SET EXERCISE: Please pull out every line in the entries below that contains the word "icon" and copy each one unchanged.

GIVEN DATA:
____

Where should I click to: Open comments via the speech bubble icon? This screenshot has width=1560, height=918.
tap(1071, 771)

____

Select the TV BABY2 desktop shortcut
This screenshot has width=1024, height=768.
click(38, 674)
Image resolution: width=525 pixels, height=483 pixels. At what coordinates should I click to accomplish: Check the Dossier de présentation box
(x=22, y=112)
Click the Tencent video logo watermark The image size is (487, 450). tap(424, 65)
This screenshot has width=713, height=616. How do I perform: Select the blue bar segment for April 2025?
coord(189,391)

____

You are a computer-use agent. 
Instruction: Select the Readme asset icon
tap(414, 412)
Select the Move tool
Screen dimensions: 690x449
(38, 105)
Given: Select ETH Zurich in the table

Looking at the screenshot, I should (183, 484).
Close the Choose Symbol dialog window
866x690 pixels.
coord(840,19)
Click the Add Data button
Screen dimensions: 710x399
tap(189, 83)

____

SOLVED EXERCISE:
Where should I click to: Open comments via the speech bubble icon? This screenshot has width=1560, height=918.
Instruction: Select the Readme asset icon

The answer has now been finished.